## Work instruction
Please copy the entries below word for word, starting at their first line and stopping after the line that contains "(158, 282).".

## Records for this task
>>>>>
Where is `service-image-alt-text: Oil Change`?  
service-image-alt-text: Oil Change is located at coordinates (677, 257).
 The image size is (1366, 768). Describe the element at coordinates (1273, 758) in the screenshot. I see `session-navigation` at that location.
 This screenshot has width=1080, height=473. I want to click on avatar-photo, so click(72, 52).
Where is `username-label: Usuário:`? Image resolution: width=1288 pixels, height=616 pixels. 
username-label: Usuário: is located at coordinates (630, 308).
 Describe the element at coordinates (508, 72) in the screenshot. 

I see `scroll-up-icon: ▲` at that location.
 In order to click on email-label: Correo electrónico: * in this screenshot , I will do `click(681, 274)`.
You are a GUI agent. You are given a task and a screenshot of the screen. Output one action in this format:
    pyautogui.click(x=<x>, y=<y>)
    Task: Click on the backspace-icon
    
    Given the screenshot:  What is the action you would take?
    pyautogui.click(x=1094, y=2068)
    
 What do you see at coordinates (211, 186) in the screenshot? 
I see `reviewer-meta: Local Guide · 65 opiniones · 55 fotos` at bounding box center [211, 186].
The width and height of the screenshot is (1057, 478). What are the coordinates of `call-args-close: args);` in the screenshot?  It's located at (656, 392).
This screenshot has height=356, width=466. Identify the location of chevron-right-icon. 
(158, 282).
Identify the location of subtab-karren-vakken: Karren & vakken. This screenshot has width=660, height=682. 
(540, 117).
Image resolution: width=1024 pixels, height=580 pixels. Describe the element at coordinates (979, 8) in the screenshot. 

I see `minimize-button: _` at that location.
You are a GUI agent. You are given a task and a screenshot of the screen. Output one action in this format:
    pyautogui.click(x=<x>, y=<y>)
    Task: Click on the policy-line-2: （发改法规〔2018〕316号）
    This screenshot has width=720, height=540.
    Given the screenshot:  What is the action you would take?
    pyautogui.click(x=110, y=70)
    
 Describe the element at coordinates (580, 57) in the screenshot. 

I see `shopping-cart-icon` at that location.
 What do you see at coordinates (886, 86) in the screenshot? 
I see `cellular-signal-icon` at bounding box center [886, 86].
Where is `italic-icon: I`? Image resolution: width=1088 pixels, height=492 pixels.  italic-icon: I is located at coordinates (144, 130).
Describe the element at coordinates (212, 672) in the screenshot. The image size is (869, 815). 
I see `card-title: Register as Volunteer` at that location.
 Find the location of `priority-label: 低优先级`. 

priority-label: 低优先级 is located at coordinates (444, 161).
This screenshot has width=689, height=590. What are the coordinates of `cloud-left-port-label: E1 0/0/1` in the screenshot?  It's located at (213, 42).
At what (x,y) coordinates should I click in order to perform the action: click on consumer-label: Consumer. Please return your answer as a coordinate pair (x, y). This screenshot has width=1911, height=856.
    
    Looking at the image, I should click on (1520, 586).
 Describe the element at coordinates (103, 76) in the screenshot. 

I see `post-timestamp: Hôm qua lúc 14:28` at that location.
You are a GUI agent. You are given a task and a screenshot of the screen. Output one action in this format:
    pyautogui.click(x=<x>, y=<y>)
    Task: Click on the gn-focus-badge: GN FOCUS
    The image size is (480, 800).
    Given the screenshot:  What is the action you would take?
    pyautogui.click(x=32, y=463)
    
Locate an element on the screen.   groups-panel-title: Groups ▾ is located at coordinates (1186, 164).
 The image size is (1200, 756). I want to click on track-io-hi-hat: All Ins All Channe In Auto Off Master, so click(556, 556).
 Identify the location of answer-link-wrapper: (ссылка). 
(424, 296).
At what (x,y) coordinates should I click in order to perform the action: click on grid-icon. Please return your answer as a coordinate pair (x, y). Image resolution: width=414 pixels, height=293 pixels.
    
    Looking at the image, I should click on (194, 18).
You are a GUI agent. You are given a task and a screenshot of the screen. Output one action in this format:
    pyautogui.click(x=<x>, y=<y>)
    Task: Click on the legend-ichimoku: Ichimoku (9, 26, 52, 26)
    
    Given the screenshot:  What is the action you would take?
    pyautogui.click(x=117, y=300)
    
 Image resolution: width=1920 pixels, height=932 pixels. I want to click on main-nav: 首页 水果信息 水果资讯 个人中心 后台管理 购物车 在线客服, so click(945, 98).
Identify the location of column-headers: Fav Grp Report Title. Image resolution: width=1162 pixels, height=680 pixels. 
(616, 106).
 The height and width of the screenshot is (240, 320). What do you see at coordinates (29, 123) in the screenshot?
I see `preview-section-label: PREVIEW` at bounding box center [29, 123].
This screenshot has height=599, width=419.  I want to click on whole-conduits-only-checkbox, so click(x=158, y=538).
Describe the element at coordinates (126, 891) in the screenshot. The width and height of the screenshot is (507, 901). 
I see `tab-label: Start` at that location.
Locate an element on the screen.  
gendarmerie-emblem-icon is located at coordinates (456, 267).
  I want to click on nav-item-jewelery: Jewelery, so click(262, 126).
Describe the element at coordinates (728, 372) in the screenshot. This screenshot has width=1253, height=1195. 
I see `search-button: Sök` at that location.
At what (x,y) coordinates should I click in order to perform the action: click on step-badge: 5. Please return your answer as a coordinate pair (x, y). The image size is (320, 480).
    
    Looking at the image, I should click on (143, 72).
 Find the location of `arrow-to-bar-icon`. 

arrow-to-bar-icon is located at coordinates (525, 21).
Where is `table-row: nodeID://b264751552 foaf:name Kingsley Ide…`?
<<<<<
## Result of this exercise
Where is `service-image-alt-text: Oil Change`?  
service-image-alt-text: Oil Change is located at coordinates (677, 257).
 The image size is (1366, 768). Describe the element at coordinates (1273, 758) in the screenshot. I see `session-navigation` at that location.
 This screenshot has width=1080, height=473. I want to click on avatar-photo, so click(72, 52).
Where is `username-label: Usuário:`? Image resolution: width=1288 pixels, height=616 pixels. 
username-label: Usuário: is located at coordinates (630, 308).
 Describe the element at coordinates (508, 72) in the screenshot. 

I see `scroll-up-icon: ▲` at that location.
 In order to click on email-label: Correo electrónico: * in this screenshot , I will do `click(681, 274)`.
You are a GUI agent. You are given a task and a screenshot of the screen. Output one action in this format:
    pyautogui.click(x=<x>, y=<y>)
    Task: Click on the backspace-icon
    
    Given the screenshot:  What is the action you would take?
    pyautogui.click(x=1094, y=2068)
    
 What do you see at coordinates (211, 186) in the screenshot? 
I see `reviewer-meta: Local Guide · 65 opiniones · 55 fotos` at bounding box center [211, 186].
The width and height of the screenshot is (1057, 478). What are the coordinates of `call-args-close: args);` in the screenshot?  It's located at (656, 392).
This screenshot has height=356, width=466. Identify the location of chevron-right-icon. 
(158, 282).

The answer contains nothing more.